▸ **The task**
Transcribe the listing below from the line with "Click the filter" to the line with "Action: pos(387,42)", both included.

※ ※ ※

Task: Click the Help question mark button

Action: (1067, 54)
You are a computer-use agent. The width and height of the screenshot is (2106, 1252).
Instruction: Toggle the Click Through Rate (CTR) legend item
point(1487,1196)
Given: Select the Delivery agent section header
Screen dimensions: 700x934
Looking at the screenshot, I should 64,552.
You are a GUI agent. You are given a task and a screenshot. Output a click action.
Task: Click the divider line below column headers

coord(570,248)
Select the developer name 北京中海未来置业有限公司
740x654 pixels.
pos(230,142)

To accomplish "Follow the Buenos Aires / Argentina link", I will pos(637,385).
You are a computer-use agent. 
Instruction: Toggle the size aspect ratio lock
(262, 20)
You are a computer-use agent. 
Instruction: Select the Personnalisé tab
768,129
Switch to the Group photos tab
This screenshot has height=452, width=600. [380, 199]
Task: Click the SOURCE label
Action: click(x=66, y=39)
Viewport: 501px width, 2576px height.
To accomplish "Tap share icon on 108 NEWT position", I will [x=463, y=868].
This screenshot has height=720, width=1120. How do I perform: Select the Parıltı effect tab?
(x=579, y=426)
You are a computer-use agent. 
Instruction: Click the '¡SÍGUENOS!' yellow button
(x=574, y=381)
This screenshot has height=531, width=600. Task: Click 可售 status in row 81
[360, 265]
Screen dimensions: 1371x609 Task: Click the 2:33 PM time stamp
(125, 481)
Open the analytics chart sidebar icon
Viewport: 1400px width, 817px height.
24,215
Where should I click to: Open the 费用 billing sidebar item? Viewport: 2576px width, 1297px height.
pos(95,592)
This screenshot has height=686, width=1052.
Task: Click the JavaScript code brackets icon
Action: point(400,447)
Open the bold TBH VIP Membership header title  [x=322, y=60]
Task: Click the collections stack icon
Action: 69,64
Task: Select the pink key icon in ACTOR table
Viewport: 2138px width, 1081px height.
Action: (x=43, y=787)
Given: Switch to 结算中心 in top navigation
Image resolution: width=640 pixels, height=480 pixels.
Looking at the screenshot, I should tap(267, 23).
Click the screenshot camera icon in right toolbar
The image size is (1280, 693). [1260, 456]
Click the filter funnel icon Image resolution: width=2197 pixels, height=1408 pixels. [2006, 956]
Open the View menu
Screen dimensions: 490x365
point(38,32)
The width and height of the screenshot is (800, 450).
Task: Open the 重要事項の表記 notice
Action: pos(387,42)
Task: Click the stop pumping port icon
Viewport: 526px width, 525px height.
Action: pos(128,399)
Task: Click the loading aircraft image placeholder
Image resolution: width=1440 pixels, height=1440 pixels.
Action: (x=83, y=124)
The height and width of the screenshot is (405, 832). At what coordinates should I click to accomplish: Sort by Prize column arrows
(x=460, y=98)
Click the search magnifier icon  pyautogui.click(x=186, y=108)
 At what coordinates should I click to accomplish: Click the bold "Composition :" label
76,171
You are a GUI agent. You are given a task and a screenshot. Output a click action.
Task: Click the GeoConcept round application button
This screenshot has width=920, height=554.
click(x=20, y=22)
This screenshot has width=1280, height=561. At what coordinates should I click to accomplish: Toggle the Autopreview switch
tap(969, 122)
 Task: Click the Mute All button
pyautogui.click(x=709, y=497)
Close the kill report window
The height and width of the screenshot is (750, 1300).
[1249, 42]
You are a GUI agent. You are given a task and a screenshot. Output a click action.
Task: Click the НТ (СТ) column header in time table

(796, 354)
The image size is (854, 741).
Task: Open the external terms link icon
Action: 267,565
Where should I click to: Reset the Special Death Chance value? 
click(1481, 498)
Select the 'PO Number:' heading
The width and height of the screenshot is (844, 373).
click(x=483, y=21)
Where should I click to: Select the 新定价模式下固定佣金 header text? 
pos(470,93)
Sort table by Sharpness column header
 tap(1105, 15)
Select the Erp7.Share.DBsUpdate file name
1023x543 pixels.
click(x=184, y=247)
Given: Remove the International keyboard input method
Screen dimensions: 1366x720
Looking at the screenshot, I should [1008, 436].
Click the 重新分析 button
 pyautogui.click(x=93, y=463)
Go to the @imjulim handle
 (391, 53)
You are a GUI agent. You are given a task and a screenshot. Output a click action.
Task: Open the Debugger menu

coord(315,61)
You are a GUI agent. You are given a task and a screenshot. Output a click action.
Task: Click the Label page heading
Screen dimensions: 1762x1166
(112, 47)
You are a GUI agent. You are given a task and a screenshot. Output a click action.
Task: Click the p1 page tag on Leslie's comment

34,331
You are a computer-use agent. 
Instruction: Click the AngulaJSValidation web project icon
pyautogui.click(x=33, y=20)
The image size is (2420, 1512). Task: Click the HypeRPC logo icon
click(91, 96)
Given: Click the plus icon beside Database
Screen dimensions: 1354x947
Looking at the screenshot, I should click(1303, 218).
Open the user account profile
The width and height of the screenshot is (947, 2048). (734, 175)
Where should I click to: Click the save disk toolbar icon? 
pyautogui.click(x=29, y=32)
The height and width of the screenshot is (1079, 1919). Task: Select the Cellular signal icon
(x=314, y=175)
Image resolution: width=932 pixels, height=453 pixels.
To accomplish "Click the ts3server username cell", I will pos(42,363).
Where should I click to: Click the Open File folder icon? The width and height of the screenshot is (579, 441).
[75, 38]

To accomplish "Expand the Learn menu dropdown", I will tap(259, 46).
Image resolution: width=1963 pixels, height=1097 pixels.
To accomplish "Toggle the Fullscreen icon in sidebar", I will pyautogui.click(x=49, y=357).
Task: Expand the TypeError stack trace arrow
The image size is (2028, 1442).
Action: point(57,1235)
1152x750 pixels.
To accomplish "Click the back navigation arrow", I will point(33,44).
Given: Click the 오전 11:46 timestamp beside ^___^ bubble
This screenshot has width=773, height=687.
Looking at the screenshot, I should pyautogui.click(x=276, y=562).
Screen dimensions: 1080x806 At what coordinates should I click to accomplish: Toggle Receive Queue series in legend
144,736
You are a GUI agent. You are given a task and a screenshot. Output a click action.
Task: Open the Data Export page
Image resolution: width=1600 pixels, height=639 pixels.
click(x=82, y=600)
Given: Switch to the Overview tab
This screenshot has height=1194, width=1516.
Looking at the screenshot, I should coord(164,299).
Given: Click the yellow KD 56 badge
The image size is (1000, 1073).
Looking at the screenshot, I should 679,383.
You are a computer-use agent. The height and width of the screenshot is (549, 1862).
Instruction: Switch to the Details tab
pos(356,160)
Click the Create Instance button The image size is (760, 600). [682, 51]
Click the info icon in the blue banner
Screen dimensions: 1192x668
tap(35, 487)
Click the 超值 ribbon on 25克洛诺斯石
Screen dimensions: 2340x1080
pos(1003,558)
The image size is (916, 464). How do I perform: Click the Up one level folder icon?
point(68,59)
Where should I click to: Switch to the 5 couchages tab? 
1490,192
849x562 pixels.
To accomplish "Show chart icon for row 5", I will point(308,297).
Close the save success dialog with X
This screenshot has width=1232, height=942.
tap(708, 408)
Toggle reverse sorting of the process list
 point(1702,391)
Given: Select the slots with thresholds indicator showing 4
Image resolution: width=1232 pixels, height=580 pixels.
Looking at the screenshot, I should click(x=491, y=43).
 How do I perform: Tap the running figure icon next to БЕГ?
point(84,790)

※ ※ ※

▸ **Answer below**
Click the filter funnel icon Image resolution: width=2197 pixels, height=1408 pixels. [2006, 956]
Open the View menu
Screen dimensions: 490x365
point(38,32)
The width and height of the screenshot is (800, 450).
Task: Open the 重要事項の表記 notice
Action: pos(387,42)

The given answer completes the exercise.